*** Opening of Records ***

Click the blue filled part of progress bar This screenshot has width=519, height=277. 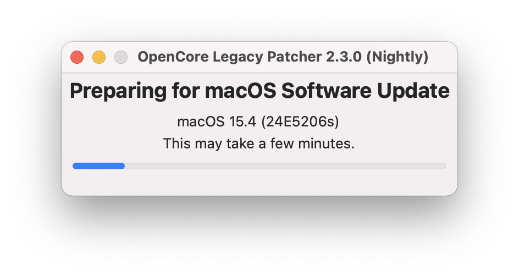[x=98, y=165]
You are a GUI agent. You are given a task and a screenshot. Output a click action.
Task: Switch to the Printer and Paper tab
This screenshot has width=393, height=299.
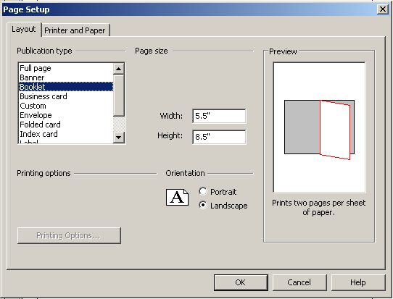(x=75, y=30)
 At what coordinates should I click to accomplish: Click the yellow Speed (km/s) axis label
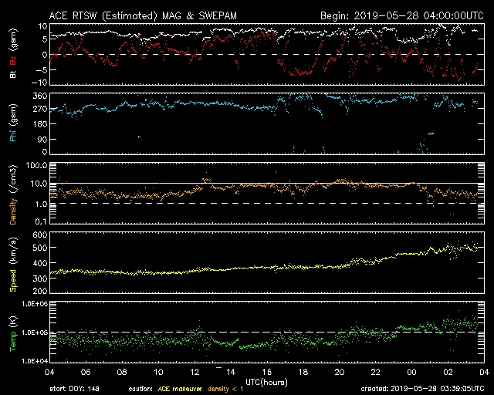coord(12,266)
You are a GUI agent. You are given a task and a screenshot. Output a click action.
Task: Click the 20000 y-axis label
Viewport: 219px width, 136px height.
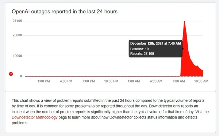point(17,35)
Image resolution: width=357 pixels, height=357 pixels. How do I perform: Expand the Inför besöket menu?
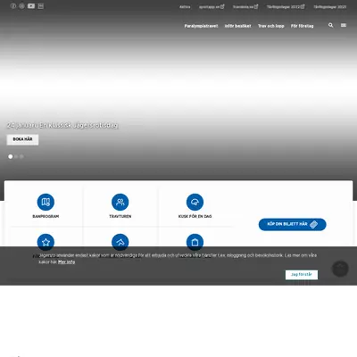[237, 26]
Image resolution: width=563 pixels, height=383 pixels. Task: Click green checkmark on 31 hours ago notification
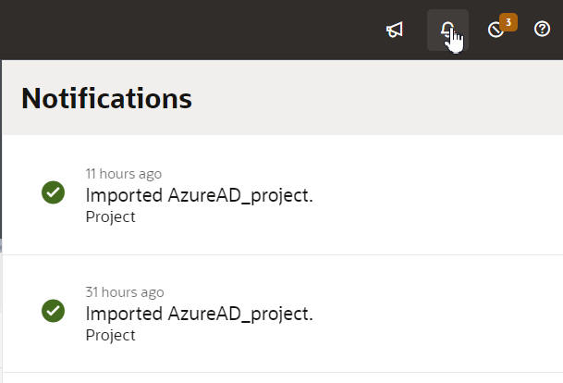tap(54, 311)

*** Close of Records ***

▸ **Problem statement**
Your copy should hold exactly the lines from the line containing "Task: Click the 20000 y-axis label" through the last line of the listing above, both included, and no pictures.

▸ **Result below**
Task: Click the 20000 y-axis label
Viewport: 219px width, 136px height.
point(17,35)
Image resolution: width=357 pixels, height=357 pixels. How do I perform: Expand the Inför besöket menu?
[237, 26]
Image resolution: width=563 pixels, height=383 pixels. Task: Click green checkmark on 31 hours ago notification
tap(54, 311)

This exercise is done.